◆ DATASET ENTRIES
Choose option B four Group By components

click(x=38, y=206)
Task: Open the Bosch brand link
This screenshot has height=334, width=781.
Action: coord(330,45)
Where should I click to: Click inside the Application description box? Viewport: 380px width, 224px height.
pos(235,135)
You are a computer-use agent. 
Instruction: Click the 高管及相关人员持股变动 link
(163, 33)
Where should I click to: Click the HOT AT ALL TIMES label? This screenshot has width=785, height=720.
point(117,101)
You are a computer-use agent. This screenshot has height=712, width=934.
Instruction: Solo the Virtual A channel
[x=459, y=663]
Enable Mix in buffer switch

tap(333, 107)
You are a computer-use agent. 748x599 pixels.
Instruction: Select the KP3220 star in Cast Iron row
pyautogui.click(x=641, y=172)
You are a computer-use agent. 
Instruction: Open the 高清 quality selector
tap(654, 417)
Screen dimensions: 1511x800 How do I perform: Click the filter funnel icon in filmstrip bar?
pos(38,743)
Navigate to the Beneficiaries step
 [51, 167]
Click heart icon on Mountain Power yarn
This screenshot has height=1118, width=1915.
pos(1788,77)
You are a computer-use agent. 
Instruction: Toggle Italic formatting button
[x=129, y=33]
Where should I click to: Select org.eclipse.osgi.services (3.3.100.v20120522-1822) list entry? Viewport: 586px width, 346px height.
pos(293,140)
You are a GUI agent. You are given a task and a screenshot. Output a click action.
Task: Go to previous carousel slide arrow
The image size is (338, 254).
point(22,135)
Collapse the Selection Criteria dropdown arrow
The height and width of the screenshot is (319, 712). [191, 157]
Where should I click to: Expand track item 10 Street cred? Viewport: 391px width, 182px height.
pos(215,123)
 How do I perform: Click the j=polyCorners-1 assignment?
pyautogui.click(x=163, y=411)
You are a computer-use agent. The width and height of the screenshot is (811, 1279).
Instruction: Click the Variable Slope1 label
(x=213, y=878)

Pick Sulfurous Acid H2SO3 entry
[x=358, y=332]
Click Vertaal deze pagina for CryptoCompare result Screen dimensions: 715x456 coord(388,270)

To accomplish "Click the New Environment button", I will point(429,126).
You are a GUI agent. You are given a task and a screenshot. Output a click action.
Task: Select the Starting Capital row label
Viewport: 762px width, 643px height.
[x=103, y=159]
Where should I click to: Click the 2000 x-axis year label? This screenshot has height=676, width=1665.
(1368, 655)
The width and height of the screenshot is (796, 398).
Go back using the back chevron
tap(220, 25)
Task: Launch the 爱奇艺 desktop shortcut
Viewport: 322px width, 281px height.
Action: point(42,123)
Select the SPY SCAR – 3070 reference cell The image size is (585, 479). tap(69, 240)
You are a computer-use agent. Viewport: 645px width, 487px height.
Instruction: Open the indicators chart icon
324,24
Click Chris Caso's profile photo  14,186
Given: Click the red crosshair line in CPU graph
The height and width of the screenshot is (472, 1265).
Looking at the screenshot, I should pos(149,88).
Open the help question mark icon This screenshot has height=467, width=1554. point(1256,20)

◆ WHAT THIS TASK INVOLVES
Scale the listing from its first line up to and including the line with "[x=129, y=33]", and give only those lines. Repeat each line with the requests unchanged, multiply every coordinate in the answers by 2.15, and round to whole numbers, with halves rounded up.

◆ THE REPLY
Choose option B four Group By components

click(x=82, y=443)
Task: Open the Bosch brand link
This screenshot has height=334, width=781.
Action: coord(710,97)
Where should I click to: Click inside the Application description box? Viewport: 380px width, 224px height.
pos(505,290)
You are a computer-use agent. 
Instruction: Click the 高管及相关人员持股变动 link
(350, 71)
Where should I click to: Click the HOT AT ALL TIMES label? This screenshot has width=785, height=720.
point(252,217)
You are a computer-use agent. This screenshot has height=712, width=934.
Instruction: Solo the Virtual A channel
[x=987, y=1425]
Enable Mix in buffer switch

tap(716, 230)
You are a computer-use agent. 748x599 pixels.
Instruction: Select the KP3220 star in Cast Iron row
pyautogui.click(x=1378, y=370)
You are a computer-use agent. 
Instruction: Open the 高清 quality selector
tap(1406, 897)
Screen dimensions: 1511x800 How do I perform: Click the filter funnel icon in filmstrip bar?
pos(82,1597)
Navigate to the Beneficiaries step
 [110, 359]
Click heart icon on Mountain Power yarn
This screenshot has height=1118, width=1915.
pos(3844,166)
You are a computer-use agent. 
Instruction: Toggle Italic formatting button
[x=277, y=71]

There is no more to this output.